## Exercise directions
Count the lines in the listing below that contain the string "blank", treating uppercase and lowercase letters as different. Give only the number.
%%
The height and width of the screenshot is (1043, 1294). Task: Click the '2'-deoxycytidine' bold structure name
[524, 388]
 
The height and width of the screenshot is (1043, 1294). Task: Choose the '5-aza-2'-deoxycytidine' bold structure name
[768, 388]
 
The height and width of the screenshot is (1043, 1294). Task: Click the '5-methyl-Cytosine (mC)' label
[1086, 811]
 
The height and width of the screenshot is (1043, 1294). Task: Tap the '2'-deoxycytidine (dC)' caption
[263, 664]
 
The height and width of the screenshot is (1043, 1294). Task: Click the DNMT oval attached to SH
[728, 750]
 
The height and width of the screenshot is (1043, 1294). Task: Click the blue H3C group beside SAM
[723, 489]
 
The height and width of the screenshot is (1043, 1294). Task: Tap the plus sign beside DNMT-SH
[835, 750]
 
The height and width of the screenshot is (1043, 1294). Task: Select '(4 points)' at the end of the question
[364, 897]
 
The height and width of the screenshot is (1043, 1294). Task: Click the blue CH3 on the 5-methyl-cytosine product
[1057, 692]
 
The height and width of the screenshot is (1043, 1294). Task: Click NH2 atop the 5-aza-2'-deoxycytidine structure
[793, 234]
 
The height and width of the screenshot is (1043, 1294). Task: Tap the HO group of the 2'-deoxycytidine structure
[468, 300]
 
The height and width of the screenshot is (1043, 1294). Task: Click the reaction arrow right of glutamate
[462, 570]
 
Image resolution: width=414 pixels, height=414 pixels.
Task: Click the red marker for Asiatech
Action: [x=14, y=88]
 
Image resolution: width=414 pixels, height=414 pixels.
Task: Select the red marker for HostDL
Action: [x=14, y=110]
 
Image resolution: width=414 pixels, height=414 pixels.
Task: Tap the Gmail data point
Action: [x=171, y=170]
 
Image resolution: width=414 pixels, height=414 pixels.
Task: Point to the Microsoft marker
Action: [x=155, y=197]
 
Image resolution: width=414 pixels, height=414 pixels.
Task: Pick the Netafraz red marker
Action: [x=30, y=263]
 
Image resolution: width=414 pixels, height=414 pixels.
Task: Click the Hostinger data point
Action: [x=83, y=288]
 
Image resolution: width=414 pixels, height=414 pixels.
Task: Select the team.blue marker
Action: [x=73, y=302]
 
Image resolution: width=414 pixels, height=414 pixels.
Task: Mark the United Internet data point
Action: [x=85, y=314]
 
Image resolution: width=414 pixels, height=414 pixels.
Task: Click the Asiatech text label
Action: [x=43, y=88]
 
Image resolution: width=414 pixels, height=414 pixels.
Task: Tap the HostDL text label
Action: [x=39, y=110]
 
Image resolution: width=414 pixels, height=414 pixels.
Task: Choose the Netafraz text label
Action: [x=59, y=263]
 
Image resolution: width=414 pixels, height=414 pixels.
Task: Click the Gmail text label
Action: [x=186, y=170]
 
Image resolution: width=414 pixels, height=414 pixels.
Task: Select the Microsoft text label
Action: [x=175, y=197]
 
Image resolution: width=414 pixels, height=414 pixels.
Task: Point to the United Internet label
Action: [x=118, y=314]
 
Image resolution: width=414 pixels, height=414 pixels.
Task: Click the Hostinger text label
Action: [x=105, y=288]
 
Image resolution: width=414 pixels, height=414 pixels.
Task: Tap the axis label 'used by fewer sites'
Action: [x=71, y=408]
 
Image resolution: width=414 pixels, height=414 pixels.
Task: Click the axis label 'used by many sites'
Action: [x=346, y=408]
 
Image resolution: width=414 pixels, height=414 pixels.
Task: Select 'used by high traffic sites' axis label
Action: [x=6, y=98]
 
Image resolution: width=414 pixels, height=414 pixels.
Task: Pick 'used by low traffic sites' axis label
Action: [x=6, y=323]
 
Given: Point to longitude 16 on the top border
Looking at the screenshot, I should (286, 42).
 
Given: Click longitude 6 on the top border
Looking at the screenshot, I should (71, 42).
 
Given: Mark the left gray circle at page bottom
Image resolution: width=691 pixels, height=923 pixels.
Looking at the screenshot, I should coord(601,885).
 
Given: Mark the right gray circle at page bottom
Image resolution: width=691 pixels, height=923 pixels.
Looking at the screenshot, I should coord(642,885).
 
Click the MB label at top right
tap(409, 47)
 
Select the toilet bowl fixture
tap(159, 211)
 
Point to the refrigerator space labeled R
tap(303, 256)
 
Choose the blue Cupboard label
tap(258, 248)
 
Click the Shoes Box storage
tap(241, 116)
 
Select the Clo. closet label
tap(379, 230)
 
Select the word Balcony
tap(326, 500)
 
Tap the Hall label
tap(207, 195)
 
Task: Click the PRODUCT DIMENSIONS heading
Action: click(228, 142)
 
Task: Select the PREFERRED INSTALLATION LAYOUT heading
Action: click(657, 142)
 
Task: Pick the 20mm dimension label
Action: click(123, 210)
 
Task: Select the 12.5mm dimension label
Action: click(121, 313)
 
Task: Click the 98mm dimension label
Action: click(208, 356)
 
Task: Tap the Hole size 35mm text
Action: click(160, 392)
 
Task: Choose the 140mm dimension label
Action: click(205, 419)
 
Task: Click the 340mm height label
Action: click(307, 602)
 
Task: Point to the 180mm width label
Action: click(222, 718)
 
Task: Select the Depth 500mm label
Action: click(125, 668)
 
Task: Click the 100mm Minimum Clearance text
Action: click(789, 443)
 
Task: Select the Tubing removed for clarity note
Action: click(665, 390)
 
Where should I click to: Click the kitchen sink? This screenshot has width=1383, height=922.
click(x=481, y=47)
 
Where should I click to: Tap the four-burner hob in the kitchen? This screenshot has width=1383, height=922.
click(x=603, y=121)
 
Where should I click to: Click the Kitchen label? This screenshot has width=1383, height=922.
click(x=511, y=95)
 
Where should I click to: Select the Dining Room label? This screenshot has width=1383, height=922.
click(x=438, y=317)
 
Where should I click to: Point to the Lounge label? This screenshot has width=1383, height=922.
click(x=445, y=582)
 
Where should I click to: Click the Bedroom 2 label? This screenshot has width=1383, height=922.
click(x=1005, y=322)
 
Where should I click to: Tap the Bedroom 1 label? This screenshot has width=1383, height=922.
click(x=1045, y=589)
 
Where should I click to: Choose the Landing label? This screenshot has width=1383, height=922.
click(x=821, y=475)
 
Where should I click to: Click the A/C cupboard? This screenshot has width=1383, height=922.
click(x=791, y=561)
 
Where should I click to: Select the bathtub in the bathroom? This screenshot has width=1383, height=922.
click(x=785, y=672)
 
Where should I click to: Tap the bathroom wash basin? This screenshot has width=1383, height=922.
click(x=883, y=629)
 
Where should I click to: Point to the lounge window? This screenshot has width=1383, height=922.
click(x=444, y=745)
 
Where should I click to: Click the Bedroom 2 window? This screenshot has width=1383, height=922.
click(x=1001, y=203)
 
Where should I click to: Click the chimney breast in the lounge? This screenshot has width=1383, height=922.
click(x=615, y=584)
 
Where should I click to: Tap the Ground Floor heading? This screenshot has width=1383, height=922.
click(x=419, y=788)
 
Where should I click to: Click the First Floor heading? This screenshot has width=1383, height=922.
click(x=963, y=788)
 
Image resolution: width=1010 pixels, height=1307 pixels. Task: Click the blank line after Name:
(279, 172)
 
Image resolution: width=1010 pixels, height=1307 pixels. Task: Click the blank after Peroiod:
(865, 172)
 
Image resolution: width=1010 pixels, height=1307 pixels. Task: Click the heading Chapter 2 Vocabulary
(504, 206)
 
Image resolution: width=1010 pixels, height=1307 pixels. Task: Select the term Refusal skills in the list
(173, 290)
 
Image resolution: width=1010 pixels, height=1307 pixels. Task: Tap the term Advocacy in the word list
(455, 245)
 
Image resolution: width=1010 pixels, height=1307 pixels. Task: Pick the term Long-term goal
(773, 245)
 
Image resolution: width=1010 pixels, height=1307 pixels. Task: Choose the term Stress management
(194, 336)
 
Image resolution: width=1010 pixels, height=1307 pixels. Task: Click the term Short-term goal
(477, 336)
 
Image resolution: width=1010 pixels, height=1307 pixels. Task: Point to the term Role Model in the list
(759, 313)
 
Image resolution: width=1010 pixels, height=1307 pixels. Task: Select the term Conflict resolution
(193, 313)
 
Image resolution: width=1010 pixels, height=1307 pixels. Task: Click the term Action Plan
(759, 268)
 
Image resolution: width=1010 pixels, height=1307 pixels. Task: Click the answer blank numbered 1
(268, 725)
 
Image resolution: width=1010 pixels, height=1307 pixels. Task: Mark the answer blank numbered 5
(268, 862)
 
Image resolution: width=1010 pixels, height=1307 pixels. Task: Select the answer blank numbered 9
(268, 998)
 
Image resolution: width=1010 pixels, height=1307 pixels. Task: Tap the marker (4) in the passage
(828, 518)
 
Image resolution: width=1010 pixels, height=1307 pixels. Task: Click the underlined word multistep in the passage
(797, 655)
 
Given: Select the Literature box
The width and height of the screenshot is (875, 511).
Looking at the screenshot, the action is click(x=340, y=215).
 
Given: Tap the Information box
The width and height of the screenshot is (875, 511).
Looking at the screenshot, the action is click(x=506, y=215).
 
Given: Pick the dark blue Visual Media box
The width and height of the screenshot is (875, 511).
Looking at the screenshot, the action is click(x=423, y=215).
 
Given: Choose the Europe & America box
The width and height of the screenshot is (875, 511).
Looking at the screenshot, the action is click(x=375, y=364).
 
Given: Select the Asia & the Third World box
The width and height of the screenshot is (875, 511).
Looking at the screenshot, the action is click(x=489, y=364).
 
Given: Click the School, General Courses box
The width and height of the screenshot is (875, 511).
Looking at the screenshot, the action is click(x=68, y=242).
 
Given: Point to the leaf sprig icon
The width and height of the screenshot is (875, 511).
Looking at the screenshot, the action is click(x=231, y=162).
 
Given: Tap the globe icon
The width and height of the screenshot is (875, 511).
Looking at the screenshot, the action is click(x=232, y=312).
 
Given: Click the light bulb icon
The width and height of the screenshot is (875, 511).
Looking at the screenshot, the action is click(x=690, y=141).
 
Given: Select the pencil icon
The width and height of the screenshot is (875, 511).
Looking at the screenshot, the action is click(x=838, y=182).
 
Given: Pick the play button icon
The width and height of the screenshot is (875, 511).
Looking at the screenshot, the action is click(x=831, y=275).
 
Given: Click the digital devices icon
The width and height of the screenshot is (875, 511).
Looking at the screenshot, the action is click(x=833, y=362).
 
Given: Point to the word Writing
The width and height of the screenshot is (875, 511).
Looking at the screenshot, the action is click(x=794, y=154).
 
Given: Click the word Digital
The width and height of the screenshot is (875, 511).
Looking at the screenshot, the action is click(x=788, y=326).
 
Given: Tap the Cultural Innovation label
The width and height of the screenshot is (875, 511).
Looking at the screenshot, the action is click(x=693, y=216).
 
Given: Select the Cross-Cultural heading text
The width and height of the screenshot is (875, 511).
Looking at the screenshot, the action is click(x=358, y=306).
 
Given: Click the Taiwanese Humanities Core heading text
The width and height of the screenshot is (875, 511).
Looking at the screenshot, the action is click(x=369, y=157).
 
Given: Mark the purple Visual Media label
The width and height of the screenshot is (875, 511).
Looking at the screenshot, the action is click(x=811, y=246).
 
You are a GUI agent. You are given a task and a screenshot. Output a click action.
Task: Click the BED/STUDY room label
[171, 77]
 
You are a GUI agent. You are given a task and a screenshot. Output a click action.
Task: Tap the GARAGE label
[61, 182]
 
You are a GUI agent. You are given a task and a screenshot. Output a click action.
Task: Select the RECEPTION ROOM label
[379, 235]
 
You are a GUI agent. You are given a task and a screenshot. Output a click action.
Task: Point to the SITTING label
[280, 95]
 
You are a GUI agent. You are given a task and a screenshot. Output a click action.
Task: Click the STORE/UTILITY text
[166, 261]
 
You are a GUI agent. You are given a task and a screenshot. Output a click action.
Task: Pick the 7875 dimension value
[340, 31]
%%
## Task response
5